La intuición es la siguiente: En vez de medir calorías, dividimos alimentos entre “malos” (alto en calorías), identificados con una etiqueta negra, y “buenos” (saludable y bajo en calorías) sin etiquetas. Además, imaginemos que el regulador pone un límite de calorías, entre tener o no tener una etiqueta negra, que es exactamente el número de calorías más saludable para ese alimento. Entonces, los incentivos se alinearían de la siguiente manera: Si producir bienes o servicios de mayor calidad (en este caso, tener el mismo alimento, pero con menos calorías) es costoso (porque las alternativas al azúcar son más caras que el azúcar, por ejemplo), entonces los consumidores, sabiendo que reemplazar el azúcar es caro, van a esperar un producto con altísimas calorías. Esto, porque se anticipa que las firmas no invertirán más de lo necesario en hacer el producto marginalmente más sano, si ya tiene una etiqueta. En cambio, si el producto no tiene la etiqueta, los consumidores esperan que el producto tenga las calorías precisas para que el producto sea sano (no menos, pues, quitar más calorías es costoso).
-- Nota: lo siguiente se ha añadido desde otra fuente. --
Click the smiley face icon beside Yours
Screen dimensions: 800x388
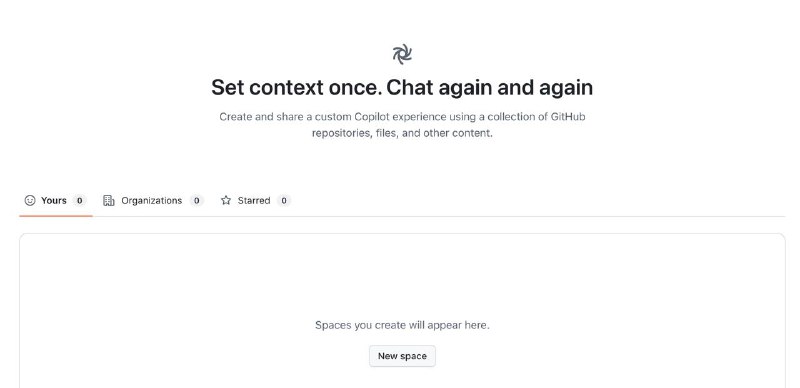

Si las utilidades de un productor monopolista u oligopolista son mayores en productos sin etiqueta, entonces producirá productos con exactamente las calorías sanas (justo antes de que se imponga la etiqueta), y como las expectativas de los consumidores ahora son precisas, entonces no sería posible ejercer poder de mercado, en el sentido que el etiquetado obliga a las firmas a tener productos sanos para evitar la señal de “mala calidad”. En Chile, el ejemplo paradigmático fue la empresa Soprole, que lanzó una línea completa de productos lácteos “sin etiquetas” muy poco después de la implementación del etiquetado, promocionando precisamente lo saludable de dicha línea.
Vatter (2023) muestra esto para medidas de calidad en hospitales en Estados Unidos: Al pasar de un sistema de, digamos, 1 a 10 estrellas para medir calidad, a uno de 1 a 5 estrellas, esta información “velada” sería mejor que un sistema de información más completa. Estos efectos se multiplican, además, pues existirían externalidades informacionales ya que la gente pasa de “boca a boca” la información (Allende, Gallego y Neilson, 2023). Luego, si conocemos bien las preferencias de los consumidores (posible en muchos mercados gracias a la mayor disponibilidad de datos de consumo en esta época), entonces el regulador podría diseñar mejores sistemas de información para evitar o aminorar los resultados anti-competitivos en mercados que son difíciles de regular.